Searching for 'Jerry Yang' at Yahoo!, the popular directory to the World-Wide Web co-founded three years ago by the 29-year-old Chinese-American returns only seven Web sites.
That is ironic - Yahoo! (www. yahoo.com) lists about a million Web sites, all picked and sorted into one of 200,000 categories by a Yahoo! employee with the weirdly athletic-sounding job title, 'surfer'.
But then, Mr Yang's business card proudly lists him as 'Chief Yahoo'.
Like his 25-year-old counterpart at Netscape, Mark Andreessen, Mr Yang is his company's designated evangelist and public persona, chosen because he resonates with Silicon Valley culture, which lionises and rewards smart 20-something engineers with an original idea like Mr Yang.
The cliche goes that all the coolest computer firms in Silicon Valley are founded in a garage.

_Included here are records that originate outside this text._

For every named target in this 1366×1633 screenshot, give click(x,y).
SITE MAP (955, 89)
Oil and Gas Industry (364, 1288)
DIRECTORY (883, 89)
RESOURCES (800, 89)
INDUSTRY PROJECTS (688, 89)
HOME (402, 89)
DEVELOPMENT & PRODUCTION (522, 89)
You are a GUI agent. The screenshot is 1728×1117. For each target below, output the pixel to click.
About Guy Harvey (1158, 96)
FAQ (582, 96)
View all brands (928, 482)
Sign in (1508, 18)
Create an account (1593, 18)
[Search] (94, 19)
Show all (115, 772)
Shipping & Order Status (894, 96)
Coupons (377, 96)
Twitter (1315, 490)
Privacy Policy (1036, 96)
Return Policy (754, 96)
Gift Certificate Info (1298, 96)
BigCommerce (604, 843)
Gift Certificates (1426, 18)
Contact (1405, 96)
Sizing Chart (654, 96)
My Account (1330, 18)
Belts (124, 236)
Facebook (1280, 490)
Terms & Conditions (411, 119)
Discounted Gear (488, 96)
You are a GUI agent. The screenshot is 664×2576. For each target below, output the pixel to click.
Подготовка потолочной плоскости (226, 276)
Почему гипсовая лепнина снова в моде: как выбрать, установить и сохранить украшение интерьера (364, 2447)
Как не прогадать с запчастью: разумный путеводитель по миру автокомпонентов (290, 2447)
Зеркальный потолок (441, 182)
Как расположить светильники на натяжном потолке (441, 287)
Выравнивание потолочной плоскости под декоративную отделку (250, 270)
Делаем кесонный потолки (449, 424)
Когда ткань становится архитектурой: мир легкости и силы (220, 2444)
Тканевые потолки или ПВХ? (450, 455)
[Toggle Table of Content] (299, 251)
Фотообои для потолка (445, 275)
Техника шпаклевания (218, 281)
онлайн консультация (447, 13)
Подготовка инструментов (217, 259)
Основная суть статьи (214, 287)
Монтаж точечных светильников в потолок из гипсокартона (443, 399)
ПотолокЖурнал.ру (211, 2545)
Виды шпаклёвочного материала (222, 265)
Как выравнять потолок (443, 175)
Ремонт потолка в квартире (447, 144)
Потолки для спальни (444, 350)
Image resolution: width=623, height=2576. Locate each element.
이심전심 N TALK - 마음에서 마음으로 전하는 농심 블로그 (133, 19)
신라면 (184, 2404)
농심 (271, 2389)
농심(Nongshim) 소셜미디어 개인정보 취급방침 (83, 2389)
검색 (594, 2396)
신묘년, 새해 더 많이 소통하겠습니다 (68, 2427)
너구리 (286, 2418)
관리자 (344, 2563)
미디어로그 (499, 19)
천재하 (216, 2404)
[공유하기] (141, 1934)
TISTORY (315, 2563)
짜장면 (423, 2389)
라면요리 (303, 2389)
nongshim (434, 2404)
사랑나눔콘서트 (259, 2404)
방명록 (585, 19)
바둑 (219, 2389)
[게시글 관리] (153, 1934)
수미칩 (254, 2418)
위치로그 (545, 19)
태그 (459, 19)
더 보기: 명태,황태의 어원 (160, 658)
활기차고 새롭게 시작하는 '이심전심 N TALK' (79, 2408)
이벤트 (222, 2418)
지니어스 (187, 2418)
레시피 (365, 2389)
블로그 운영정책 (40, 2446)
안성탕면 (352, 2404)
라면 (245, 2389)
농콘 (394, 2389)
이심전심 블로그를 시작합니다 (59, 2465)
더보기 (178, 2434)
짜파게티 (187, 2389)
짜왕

Three years ago, Mr Yang helped create Yahoo! while in a trailer on the campus of Stanford University.
Ostensibly working towards a PhD in computer science, Mr Yang was spending most of his time golfing, watching sumo wrestling, and creating a list of favourite Web sites with his buddy and fellow graduate student, David Filo.
Mr Yang jokes that he was so indolent that if he had not left to found Yahoo!, he would 'probably still be there' in the trailer.